Now I am going to change this to my Desktop and go to my exercise files and here in the Chapter05 folder, I have this file here called Detail Line Weights. Now this is just a simple text document. All these files are just TXT files, but when I open it up, what you'll see is if you scroll through this list here, some of the line weights have changed, like this color number 31 for example is now a Pen Weight 3 and a little bit further down, we might find some others like this 131 here or even further down here is a Pen Weight 6.
So the file contained a bunch of settings that told Revit what pen weights it should use for each of these color settings. Now before we click OK here and dismiss the dialog, I should note this note down here at the bottom of the screen. These values only apply to lines and layers set to the default line weight in the source file. If AutoCAD uses the Line Weight property, then these settings are ignored. And if you think about it, that's perfectly logical. Why would I want to use the colors to generate line weights if there's already a Line Weight assigned? So where this comes into play is if the AutoCAD user didn't use the Line Weight feature and instead is using the color feature to control line weights.

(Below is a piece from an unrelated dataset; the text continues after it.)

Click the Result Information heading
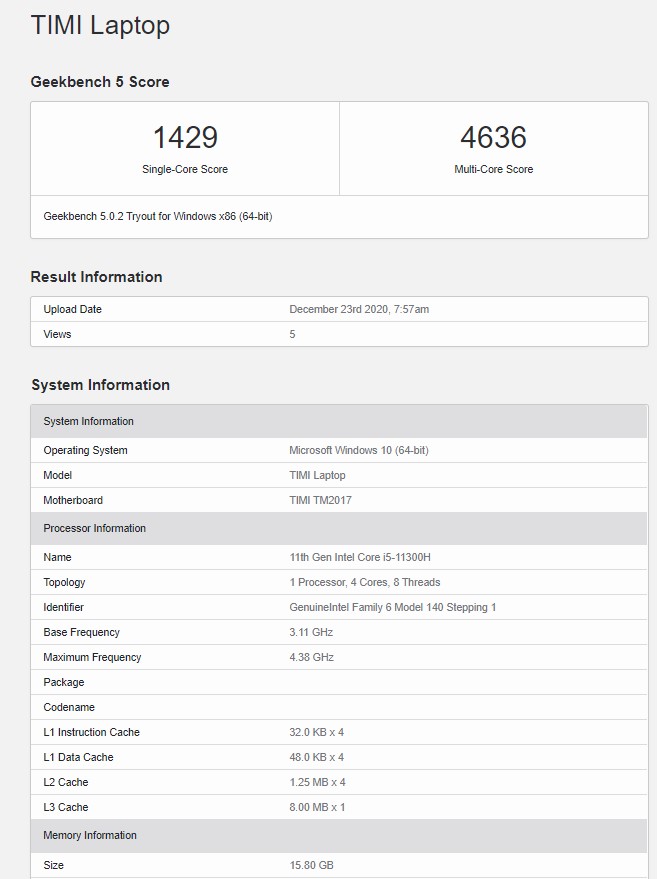coord(96,277)
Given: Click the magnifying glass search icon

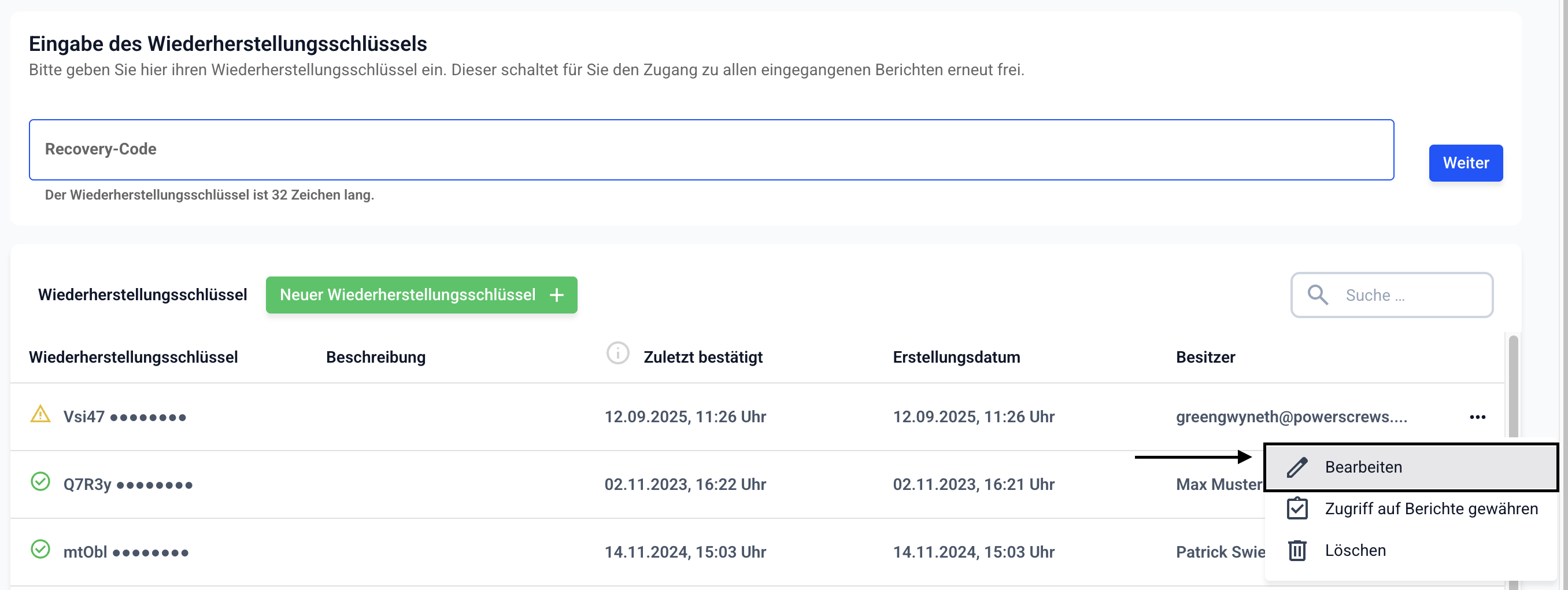Looking at the screenshot, I should click(1317, 294).
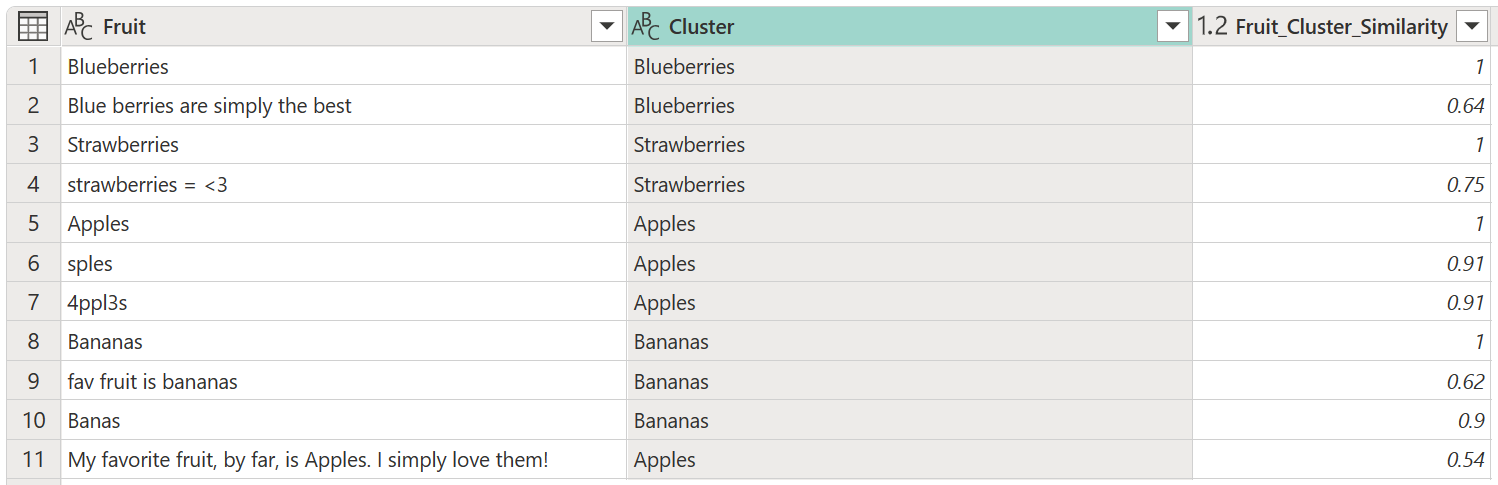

So I am going to click OK and then I am going to choose Import CAD a second time, select my detail, leave all the settings the same, place it over here, zoom in, and you can see that the Line Weights are now a lot more potent. We have a lot more punch, we have a nice outline around the edge. This is a very bold line here. The entire drawing reads a lot more graphically. So that means I can simply select this one and I can delete it and that's my completed detail file.
At this stage, that detail is ready to go. I can place it on a sheet, and I can print it right along with my Revit project. If you want to reset your line weights back to the way they were by default, you can go back to the Dialog Launcher, click Load again, and I've provided a Reset file which just resets everything back to 1.